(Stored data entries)
= Beginning of Section =
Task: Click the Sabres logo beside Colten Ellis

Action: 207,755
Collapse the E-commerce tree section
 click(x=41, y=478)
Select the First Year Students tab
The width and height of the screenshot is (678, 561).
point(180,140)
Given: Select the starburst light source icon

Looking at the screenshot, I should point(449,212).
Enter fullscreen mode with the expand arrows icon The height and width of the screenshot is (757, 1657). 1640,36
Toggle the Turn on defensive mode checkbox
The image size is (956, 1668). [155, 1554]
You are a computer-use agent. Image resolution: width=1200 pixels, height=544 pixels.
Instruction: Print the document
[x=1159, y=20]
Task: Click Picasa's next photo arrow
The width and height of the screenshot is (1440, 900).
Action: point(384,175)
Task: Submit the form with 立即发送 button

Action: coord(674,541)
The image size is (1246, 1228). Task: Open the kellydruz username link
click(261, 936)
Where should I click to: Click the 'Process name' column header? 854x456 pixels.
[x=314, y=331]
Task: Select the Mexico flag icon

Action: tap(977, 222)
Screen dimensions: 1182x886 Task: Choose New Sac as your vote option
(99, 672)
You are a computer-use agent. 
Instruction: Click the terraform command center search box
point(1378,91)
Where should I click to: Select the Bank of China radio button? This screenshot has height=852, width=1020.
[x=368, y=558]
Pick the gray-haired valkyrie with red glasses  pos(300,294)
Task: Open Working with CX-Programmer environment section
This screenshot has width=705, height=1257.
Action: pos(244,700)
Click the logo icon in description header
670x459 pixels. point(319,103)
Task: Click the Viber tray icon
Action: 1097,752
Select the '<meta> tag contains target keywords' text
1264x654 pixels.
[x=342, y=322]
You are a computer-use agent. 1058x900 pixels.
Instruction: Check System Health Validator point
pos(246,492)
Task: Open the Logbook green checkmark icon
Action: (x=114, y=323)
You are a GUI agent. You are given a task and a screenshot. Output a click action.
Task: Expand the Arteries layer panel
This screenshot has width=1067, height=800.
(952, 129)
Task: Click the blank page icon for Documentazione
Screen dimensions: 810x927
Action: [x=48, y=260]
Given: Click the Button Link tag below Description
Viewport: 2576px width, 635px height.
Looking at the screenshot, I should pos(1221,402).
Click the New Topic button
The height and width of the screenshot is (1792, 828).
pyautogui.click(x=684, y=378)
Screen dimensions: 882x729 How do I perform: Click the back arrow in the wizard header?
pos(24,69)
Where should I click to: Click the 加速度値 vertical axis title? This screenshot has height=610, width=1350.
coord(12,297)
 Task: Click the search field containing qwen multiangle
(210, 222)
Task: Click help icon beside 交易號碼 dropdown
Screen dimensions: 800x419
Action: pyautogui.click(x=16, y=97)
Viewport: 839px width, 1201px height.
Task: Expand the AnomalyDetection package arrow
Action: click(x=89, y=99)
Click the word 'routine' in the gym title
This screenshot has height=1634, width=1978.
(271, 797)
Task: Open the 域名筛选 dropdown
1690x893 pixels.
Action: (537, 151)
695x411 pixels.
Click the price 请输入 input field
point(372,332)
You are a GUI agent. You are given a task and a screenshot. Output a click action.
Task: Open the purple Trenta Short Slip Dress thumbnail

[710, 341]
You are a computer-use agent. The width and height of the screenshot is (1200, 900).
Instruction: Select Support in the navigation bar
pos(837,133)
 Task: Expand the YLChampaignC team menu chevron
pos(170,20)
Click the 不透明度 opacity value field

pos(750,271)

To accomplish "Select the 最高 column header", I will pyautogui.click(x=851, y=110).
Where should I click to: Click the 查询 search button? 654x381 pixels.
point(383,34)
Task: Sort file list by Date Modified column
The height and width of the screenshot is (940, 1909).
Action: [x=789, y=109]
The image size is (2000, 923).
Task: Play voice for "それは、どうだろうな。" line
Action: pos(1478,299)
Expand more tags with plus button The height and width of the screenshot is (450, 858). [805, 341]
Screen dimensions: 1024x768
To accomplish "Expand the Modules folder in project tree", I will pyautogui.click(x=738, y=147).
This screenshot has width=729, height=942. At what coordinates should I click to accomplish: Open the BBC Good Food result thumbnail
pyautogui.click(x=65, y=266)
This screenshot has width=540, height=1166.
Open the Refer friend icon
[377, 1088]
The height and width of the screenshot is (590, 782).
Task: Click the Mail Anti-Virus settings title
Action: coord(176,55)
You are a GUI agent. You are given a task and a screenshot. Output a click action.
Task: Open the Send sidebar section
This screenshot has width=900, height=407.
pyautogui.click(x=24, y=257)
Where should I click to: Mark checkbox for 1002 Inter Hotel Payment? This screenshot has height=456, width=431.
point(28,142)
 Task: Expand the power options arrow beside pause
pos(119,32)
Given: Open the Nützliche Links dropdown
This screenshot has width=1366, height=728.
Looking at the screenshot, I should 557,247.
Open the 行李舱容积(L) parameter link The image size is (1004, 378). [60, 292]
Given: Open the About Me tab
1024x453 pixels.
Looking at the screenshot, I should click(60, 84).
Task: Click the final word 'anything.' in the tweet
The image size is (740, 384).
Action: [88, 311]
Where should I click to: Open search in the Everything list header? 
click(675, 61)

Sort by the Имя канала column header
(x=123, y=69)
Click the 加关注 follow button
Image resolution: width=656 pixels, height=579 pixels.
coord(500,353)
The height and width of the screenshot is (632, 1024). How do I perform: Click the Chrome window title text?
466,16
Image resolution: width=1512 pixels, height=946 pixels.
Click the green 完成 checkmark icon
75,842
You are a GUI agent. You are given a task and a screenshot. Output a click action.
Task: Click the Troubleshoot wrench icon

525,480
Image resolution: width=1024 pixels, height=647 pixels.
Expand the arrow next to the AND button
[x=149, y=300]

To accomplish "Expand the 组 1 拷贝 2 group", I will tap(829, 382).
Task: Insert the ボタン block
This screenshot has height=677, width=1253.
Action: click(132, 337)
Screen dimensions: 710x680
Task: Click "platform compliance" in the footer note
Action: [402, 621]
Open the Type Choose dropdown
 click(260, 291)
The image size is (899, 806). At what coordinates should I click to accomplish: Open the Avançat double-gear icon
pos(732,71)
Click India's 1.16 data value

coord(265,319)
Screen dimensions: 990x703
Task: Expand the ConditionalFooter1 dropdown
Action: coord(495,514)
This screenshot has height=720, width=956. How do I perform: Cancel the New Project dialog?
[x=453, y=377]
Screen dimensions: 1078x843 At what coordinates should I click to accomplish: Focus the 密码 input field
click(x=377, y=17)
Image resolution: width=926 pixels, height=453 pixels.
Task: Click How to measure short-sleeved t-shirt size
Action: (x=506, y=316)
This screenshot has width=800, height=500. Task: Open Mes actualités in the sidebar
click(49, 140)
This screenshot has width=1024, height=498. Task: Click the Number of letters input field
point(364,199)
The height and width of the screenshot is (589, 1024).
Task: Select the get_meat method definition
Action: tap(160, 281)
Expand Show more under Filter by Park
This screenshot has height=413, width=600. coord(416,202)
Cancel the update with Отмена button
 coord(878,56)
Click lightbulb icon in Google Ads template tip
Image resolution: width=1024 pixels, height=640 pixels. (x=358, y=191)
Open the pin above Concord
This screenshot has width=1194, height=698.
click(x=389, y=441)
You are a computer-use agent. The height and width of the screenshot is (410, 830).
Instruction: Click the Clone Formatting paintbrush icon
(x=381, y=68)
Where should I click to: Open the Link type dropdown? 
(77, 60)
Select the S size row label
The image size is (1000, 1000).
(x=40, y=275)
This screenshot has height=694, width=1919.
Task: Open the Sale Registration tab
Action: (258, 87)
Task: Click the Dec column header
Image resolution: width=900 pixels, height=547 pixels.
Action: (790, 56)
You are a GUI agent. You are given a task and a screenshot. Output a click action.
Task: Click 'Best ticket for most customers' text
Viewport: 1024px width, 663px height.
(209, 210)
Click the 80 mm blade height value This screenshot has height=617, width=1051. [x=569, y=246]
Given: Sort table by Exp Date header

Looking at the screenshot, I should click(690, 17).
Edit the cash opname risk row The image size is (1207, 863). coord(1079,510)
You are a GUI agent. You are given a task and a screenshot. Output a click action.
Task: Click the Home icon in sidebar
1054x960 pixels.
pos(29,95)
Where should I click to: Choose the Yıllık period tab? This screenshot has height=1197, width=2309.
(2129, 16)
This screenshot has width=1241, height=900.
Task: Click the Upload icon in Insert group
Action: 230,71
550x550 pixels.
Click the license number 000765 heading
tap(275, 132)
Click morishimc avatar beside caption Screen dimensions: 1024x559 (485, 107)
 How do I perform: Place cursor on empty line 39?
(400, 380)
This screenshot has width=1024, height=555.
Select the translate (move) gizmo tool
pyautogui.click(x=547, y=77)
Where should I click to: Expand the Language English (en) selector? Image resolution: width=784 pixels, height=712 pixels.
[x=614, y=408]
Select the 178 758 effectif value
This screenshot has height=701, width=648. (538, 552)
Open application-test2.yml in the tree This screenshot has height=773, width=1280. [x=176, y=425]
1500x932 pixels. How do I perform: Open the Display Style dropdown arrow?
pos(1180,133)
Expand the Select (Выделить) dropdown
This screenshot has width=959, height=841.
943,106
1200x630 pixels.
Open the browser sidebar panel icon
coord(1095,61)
= End of Section =
Problem description: State only the count of lines above that hold the string "computer".

Worked solution: 5